In changing her mind-frame from her own (as a service provider) to that of her customer, the nurse anticipated our reaction and communicated to us from that perspective before we’d responded.  Looking back, I now understand my unconscious response:  her words were those of a considerate service provider who clearly understood and genuinely empathised with our situation – after all, she didn’t even need to be told about our feelings, she demonstrated that she already knew – plus she’d shared with us how she’d felt in the same situation.  And as this woman knew what it was like to be in our shoes, we knew she’d try to resolve the situation if she was able; and if the delay remained it wouldn’t have been from her lack of effort.
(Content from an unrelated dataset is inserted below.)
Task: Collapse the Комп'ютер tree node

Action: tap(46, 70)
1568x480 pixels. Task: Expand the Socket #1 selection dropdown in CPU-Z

The ultimate result of her communication and our unconscious response, was that, where we probably would have huffed and grumbled for the next 45 minutes, we thanked her, accepted what she said without question and took the opportunity to have a good chat.

In contrast, during my other experience the receptionist had maintained her own perspective and disregarded the customer view when she simply informed us to “take a seat until the Doctor calls you”… the eventual result of which was, of course, the negative reaction that she anticipated all along.

Changing focus from your own perspective to that of the customer is a very powerful, straightforward and yet seldom used technique, consisting of three simple steps:

  1. Anticipate the likely reaction of your customer
  2. Use that as a frame of reference when you speak to them (i.e. from their own perspective), and
  3. Do it before they respond.

These three simple steps allow a service provider to get inside their customer’s head and in doing so, demonstrate they clearly understand the customer’s perspective and display enhanced empathy.  The outcome is a very real and positive impact on the customer’s response.

So, my question to you this week is:  Do you speak as a customer to your customers?